Case report. This is the case of a 15-year-old male patient with a history of hemophilia A and secondary blood product-related human immunodeficiency virus infection. He was first diagnosed with HIV infection in August, 1991, with a CD4+ count of 12 cells/ml. He was maintained on zidovudine 100 mg four times daily from 1991 to 1995. Therapy was changed to didanosine 200 mg twice daily in 1995 which he took until January, 1996, but this was discontinued because of gastrointestinal intolerance. He was then prescribed a combination therapy of zalcitabine 0.75 mg and zidovudine 200 mg three times daily. His therapy also included monthly intravenous immunoglobulin for recurrent pneumonias and pentamidine 300 mg nebulized for Pneumocystis prophylaxis. He is a severe hemophiliac with <1% activity of Factor VIII. His last spontaneous bleed requiring Factor VIII was in 1994, and he reports only one untreated left elbow bleed in March, 1996. His past medical history was significant for asthma, frequent pneumonia and otitis media, but no opportunistic infections. He has had no surgeries, his immunizations are up to date and he has an allergy to trimethoprim-sulfamethoxazole.

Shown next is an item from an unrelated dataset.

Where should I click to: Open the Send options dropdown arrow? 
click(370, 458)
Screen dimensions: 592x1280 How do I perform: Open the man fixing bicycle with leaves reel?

In August, 1996, while receiving the above combination antiretroviral therapy of zidovudine and zalcitabine, he had a viral load of 95 488 RNA copies of HIV-1 per ml and his absolute CD4+ count was 8 cells/ml. In November, 1996, the regimen was changed to zidovudine 200 mg three times daily, lamivudine 150 mg twice daily and ritonavir (Norvir®). The dosage of ritonavir was incrementally increased during 3 weeks to a dose of 600 mg twice daily. During his 12 weeks on this therapy he had 7 spontaneous active bleeding episodes which required Factor VIII. The first episode was within 1 week of starting ritonavir. The sites of hemarthrosis included his right elbow and right knee with soft tissue bleeding in his right thigh, right gastrocnemius and left gastrocnemius. He received 50 units per kilogram of Factor VIII product intravenously daily for up to 3 days for each bleed. It is difficult to determine whether retreatment was necessary because he would frequently have bleeding in a different location when finishing 3 days of treatment. He has no history of an inhibitor. There was no change in his physical activity, life style or general health.
During this time his viral load decreased to <200 RNA copies of HIV-1 per ml and his absolute CD4+ count increased to 98 cells per ml. Treatment with ritonavir was then discontinued after 4 months in February, 1997, because of frequent bleeding.